Let’s say you wake up with a stomach sickness tomorrow. You should look back over what you ate the day before and say “what did I do that might have caused this”? (Jeremiah 8:6). This is the spirit’s job, to understand what you did wrong! And as your heart thinks back over the slightly-sour milk you drank, the restaurant you ate at, and the expired can of peas you ate, your spirit is looking for a lesson to learn from this; something to pounce on, and say “Ok, we’re never doing that again”.
This is, of course, a good thing. But it becomes a bad thing if you can’t really be sure what caused it but your spirit feels compelled to make a rule anyway because it is frustrated by the problem and feels it has to do something.

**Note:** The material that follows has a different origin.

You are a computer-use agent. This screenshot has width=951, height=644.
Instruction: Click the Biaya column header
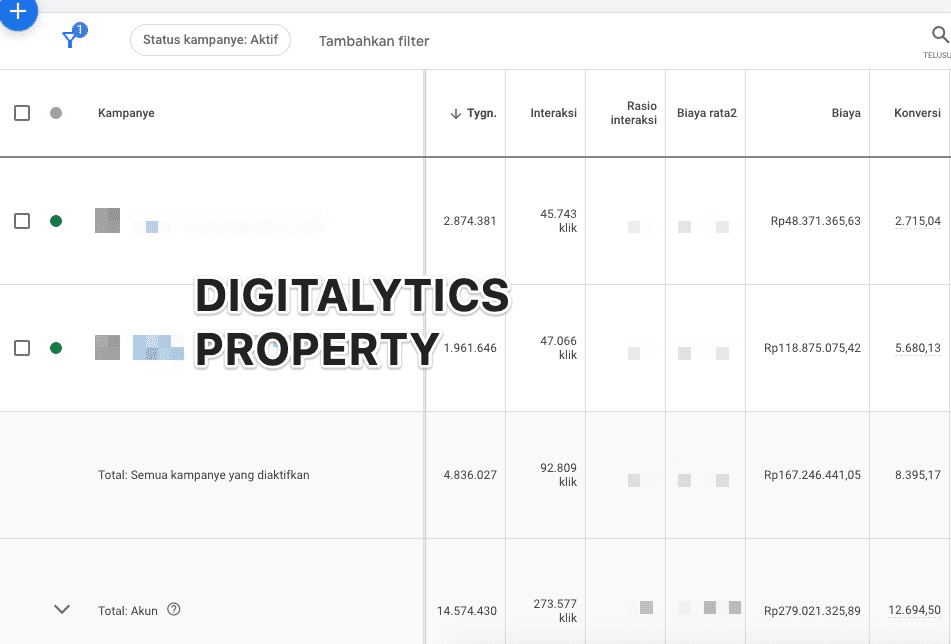[x=845, y=113]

So most spirits would make a rule, like “we’re never eating expired food again”. You don’t know that it was the peas; it could have been anything. So it’s unfair of the spirit to make a rule that might not be even based on anything real!
This is where your soul needs to say… well, what I just said. Your soul should demand of your spirit “how do we know that’s what caused it? We’ve been eating expired peas for years and never got sick before”. The spirit has to have a rational counterweight to its obsessive rule-making, and that’s what the soul is there for. A rampant spirit will try to fence off every possible injury, physically, emotional, or otherwise. If you tell someone you love them, and they don’t say it back, or they dump you later, or whatever, your spirit will construct an emotional wall to shield your beast from harm, just as a mother would try to shield a child.
But the soul should step in, and remind the spirit that pain is good for a child – emotional, physical, and spiritual. We all have to learn to face and process the setbacks in our life, and while shutting yourself off from your emotions does help you avoid being hurt that way… the loneliness hurts much more in the long run. Likewise, while making a statute against expired food might give your spirit comfort, thinking it had done its job and made a rule to protect its beast against future discomfort, the reality is that it will have to throw out hundreds of dollars of (probably) perfectly good food in the coming years.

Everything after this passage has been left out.